→ AIM OF THE TASK
Beginning with the line containing "Reply to Acceptable-Home6031's" and ending with the last line of the records, set down every line exactly.

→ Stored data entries
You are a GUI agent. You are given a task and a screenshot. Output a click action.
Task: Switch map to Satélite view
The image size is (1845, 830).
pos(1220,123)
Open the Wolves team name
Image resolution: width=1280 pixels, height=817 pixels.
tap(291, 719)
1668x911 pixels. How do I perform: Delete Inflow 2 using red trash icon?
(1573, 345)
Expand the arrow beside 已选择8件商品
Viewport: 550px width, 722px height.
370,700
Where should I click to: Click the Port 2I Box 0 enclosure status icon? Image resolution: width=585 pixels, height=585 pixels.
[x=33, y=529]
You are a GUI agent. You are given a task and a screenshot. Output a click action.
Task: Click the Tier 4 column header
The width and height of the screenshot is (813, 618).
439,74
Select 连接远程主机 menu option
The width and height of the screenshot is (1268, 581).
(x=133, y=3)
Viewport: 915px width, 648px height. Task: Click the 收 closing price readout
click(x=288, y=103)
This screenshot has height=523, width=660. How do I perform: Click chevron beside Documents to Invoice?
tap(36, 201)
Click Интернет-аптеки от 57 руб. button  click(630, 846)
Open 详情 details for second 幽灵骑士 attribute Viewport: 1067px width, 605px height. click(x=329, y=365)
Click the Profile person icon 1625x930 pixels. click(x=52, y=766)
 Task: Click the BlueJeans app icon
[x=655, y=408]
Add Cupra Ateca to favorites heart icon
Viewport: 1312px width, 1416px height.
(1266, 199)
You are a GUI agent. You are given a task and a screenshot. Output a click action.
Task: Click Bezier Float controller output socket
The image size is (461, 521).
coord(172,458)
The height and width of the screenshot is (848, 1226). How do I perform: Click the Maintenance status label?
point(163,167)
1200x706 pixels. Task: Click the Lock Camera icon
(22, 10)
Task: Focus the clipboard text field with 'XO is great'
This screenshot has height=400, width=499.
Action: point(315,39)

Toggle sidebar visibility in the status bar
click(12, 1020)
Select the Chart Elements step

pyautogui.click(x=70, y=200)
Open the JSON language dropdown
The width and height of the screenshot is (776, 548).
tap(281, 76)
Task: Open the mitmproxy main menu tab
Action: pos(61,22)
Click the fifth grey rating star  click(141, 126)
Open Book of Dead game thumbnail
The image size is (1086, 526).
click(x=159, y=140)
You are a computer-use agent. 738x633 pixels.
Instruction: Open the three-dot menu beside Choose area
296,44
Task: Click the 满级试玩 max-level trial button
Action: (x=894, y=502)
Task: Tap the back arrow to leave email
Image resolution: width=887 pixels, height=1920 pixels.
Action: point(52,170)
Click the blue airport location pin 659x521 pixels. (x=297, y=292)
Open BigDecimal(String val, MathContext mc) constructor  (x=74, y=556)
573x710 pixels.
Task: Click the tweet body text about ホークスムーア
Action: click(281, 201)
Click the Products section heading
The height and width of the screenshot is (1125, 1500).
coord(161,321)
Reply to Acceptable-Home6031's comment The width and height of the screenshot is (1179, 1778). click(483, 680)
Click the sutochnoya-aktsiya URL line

→ WORKED SOLUTION
Reply to Acceptable-Home6031's comment The width and height of the screenshot is (1179, 1778). click(483, 680)
Click the sutochnoya-aktsiya URL line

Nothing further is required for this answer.